### RECORD LIST ###

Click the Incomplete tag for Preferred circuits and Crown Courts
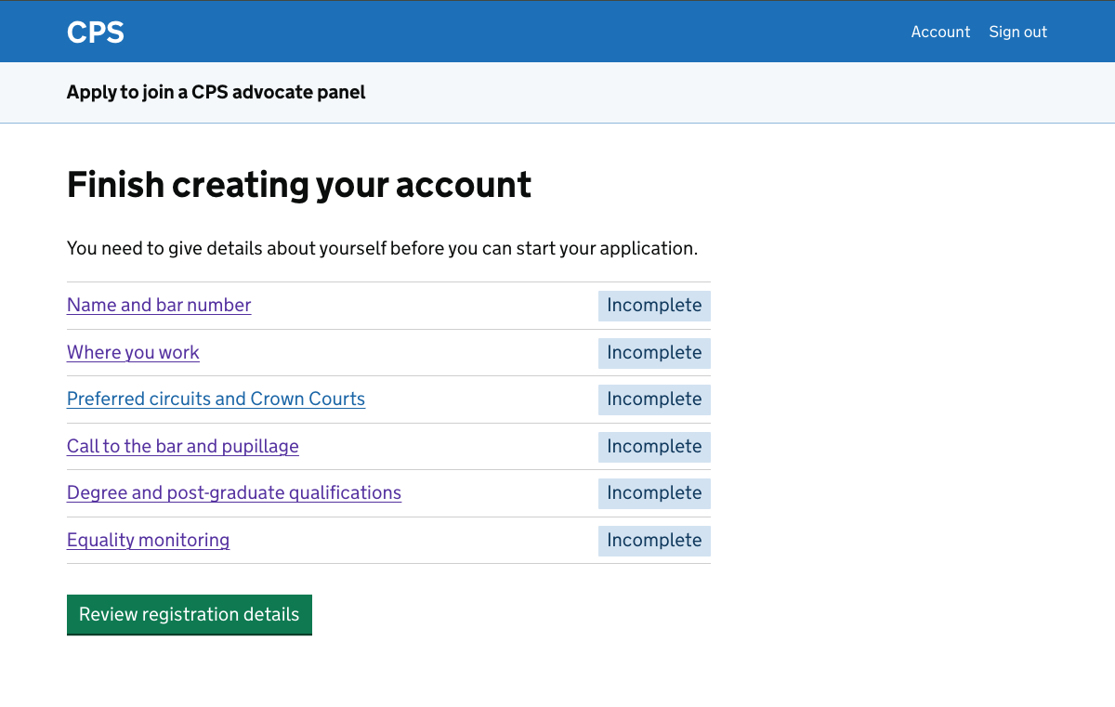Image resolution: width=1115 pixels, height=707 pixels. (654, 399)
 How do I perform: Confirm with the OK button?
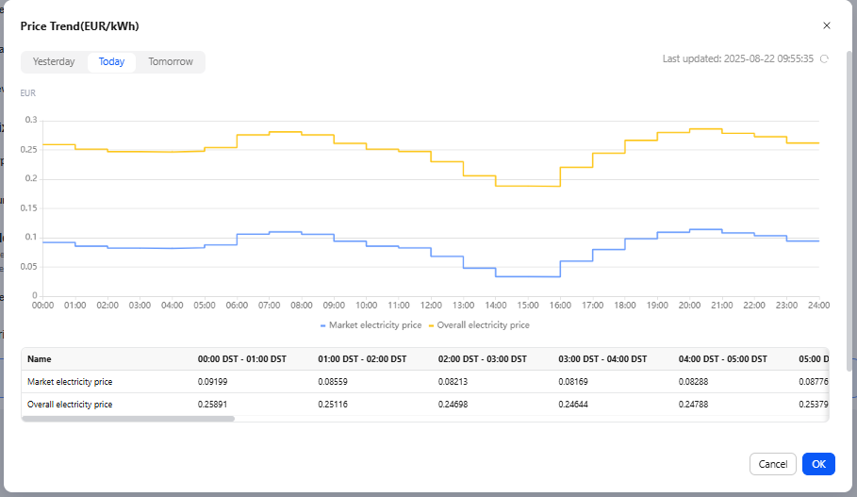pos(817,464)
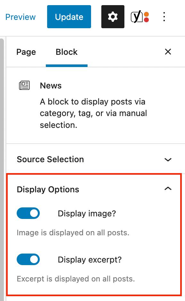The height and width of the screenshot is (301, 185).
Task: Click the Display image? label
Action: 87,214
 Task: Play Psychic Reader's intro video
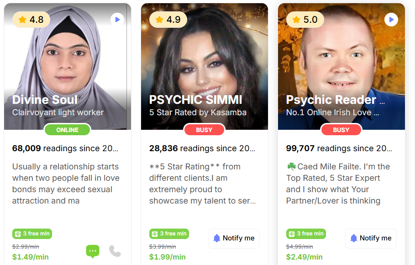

###

» GIVEN EXERCISE:
Rename "intro video" to "introduction video" throughout the material above, change nothing else, and leave the pictures out of your answer.

» EXPECTED ANSWER:
Click the Incomplete tag for Preferred circuits and Crown Courts
Image resolution: width=1115 pixels, height=707 pixels. (654, 399)
 How do I perform: Confirm with the OK button?
pos(817,464)
The height and width of the screenshot is (301, 185).
Task: Click the Display image? label
Action: 87,214
 Task: Play Psychic Reader's introduction video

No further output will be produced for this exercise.